The Right Questions Before Choosing Regulation A+ for a Tokenized Real Estate Offering Before committing to Regulation A+ Tier 2 for a tokenized real estate offering, the sponsor should be able to answer the following questions affirmatively: •  Is the business model a platform, not a single deal? Regulation A+ Tier 2’s compliance cost structure rewards repeat issuers who amortize the upfront investment across multiple offerings. •  Can the offering timeline absorb a 60–120 day SEC qualification process? Deal-driven sponsors with purchase contract deadlines may not have this flexibility. •  Are audited financial statements available or achievable within the project timeline? The audit requirement is a fixed condition and cannot be waived for Tier 2. •  Is retail investor access (non-accredited investors) a meaningful part of the target investor base, or is the investor pool exclusively accredited? If exclusively accredited, Regulation D Rule 506(c) provides general solicitation freedom at lower compliance cost. •  Is the sponsor prepared to maintain ongoing SEC reporting obligations (Form 1-K, 1-SA, 1-U) for the duration of the offering? These obligations do not diminish when the offering closes or when the property encounters challenges. •  Is secondary market development a genuine platform objective, not just a marketing talking point? Unrestricted securities are the foundation for genuine secondary market development. If the sponsor does not intend to invest in ATS partnership and secondary market infrastructure, the unrestricted securities advantage has limited practical value. •  Is the offering raise targeted at $75 million or below in a rolling 12-month period? Raises above the cap require a different path.

The Bottom Line

The second sponsor in the opening scenario paid more to launch her offering, waited longer to make her first sale, and committed to an ongoing reporting program that will require attention for the life of the offering. She also built something the first sponsor cannot: a platform that reaches every investor in the United States, issues unrestricted securities that can trade the day the offering is qualified, and markets itself with the same public-facing freedom as a consumer financial product.
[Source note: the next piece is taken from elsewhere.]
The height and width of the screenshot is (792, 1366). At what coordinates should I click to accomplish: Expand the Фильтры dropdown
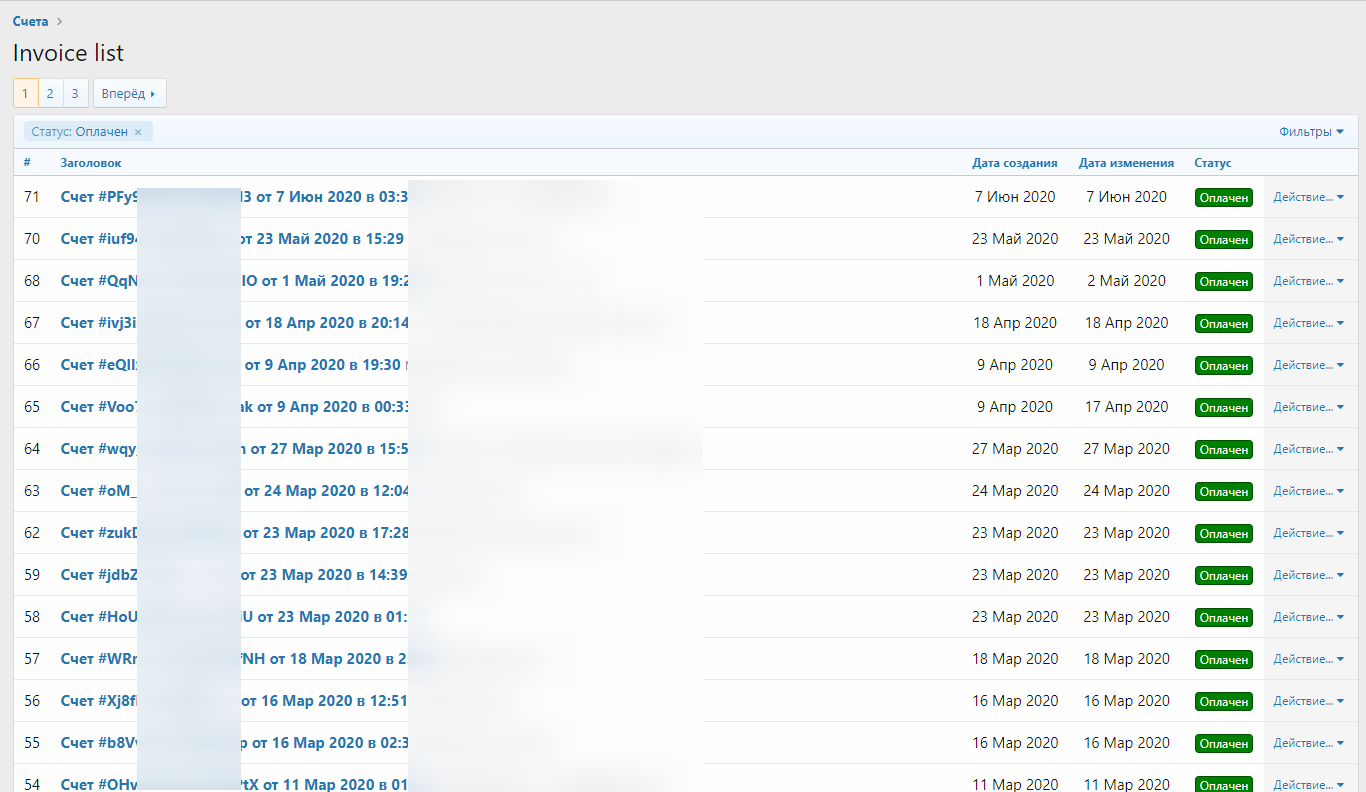click(1311, 132)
Her second offering will be cheaper to launch than her first. Her third will be cheaper than her second. Her secondary market is developing. Her investor count is growing.

Regulation A+ Tier 2 is not the right exemption for every tokenized real estate offering. It is the right exemption for sponsors who are building platforms, not completing transactions. Sponsors who want to reach retail investors, establish a genuine secondary market, and build a growing investor base through public digital marketing will find that the compliance cost of Regulation A+ Tier 2 is the price of admission to the most powerful capital formation structure available in the U.S. securities framework for a non-reporting company. Sponsors who need speed, flexibility, or the ability to raise without audited financials will find that Regulation D is a better fit and that the accredited investor pool, properly cultivated, is large enough to build a meaningful platform.

The exemption is not a stylistic preference. It is the legal architecture of the offering, and it determines the investor base, the marketing strategy, the secondary market infrastructure, and the compliance program for the life of the investment. Getting that choice right, before the offering documents are drafted, before the ATS partner is selected, before the marketing budget is committed, is one of the most consequential decisions in the entire tokenized real estate offering process.